More recently, FOTA questioned the validity of the FIA's revised points structure, citing Appendix 5. The FIA backtracked and reverted to the prevailing system, at least until next year.
![]() The FIA © LAT |
A judge may conclude that the FIA has every right to introduce changes without reference to the Technical/Sporting Working Groups due to special circumstances (the economy and the inherent threat to F1) and need for haste (to enable budding teams to prepare for the massive jump with less than 10 months notice). Equally, said jurist may decide Ferrari's tripartite extension is worth the paper it's written on, and declare the WMSC's decisions null and void.
Ferrari may consider the litigation process too tortuous to make any difference, and thus plan to pursue the matter through FOTA, whose members supported di Montezemolo during the points stand-off and various other issues.
According to one team boss, the question of the 2010 regulations and the two-tier system makes up "most, if not all of Wednesday's agenda" - no doubt to the relief of Ross Brawn, whose team's finances were tabled for discussion by Flavio Briatore after the drubbing Renault received in the opening races. The agenda change also means the banning of KERS in 2010 (also proposed by Briatore) is unlikely to receive much airtime.
Responding to questions from this column during a media evening in Munich on Monday, BMW's Mario Theissen opined that a solution would be found and that the correspondence between the two men was purely their posturing for position. However, he did admit that his company was totally anti a two-tier championship, citing the inequalities currently reigning in the FIA's World Touring Car Championship, where front and rear-wheel drive cars, and petrol and diesel-engined variants compete against each other under a complex system.
"These inequalities are causing us to critically examine our WTCC programme," he admitted before adding that "Mr di Montezemolo would not have written that letter without the full support of FOTA." The implications of both statements are clear.
As predicted by this column since the FIA first aired the two-tier concept in mid-March, all major hitters within FOTA are opposed, even if the likes of BMW, McLaren and Williams indicated their support for a (reasonable) budget cap.
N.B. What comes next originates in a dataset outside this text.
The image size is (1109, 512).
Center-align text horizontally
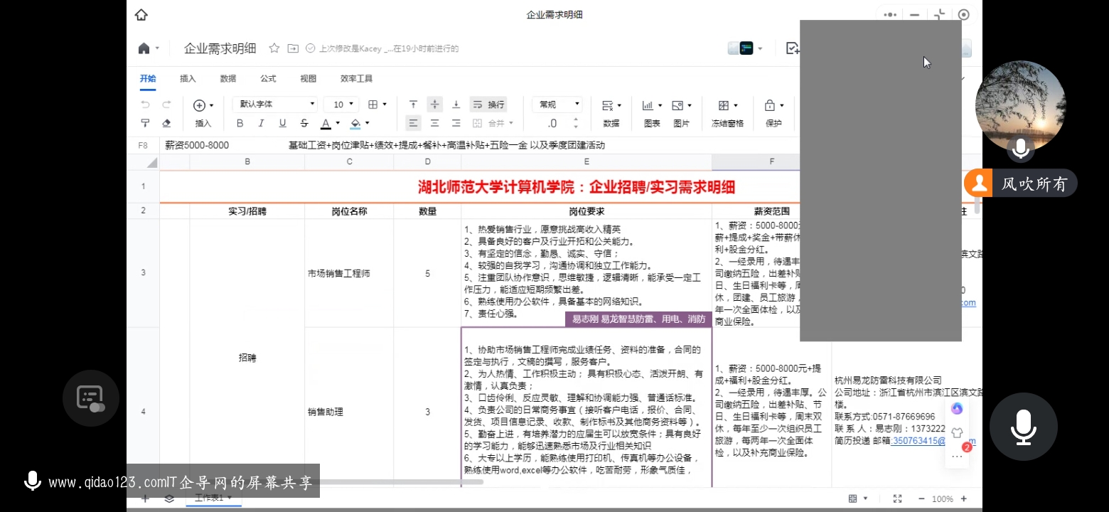pyautogui.click(x=434, y=124)
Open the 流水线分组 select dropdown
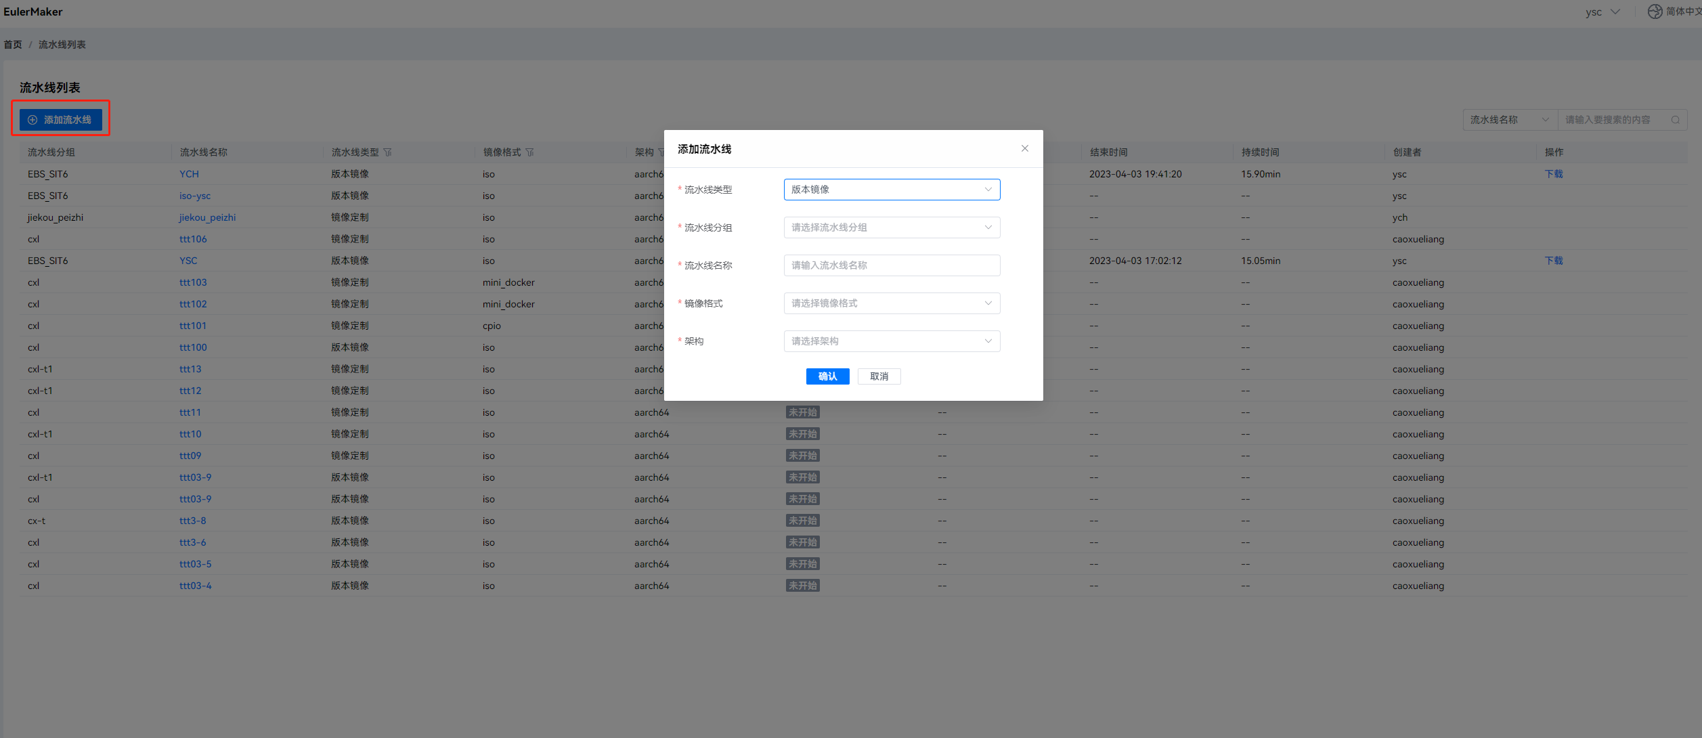 (x=891, y=227)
Theissen believes a 'glide path' spread over three years is vital to its adoption.
![]() FOTA © LAT |
Whether or not the matter heads for the law courts depends largely on FOTA's London resolution. What is clear, though, is that Ferrari in particular - although this applies equally to all manufacturer teams - cannot drastically downscale at short notice, and that Mosley faces stiff opposition from within FOTA. (If nine or less months is too short a period for newcomers to upscale, then surely same applies to downscaling?)
The sport needs to act quickly if grids are not to be depleted, but grandstands and TV screens stand to be equally bare if Ferrari leaves - regardless of Mosley's sentiments in this regard, for Ferrari needs F1 as much as F1 needs Ferrari. In fact, all teams need Ferrari simply for the kudos brought to their brands by thumping the Italian icon. Somehow beating Wirth GP (yes, that operation, too, looks like being revived) lacks the same ring.
Unfortunately, though, both di Montezemolo and Mosley are lawyers, so F1 shouldn't hold its breath that an amiable out-of-court settlement will soon be reached.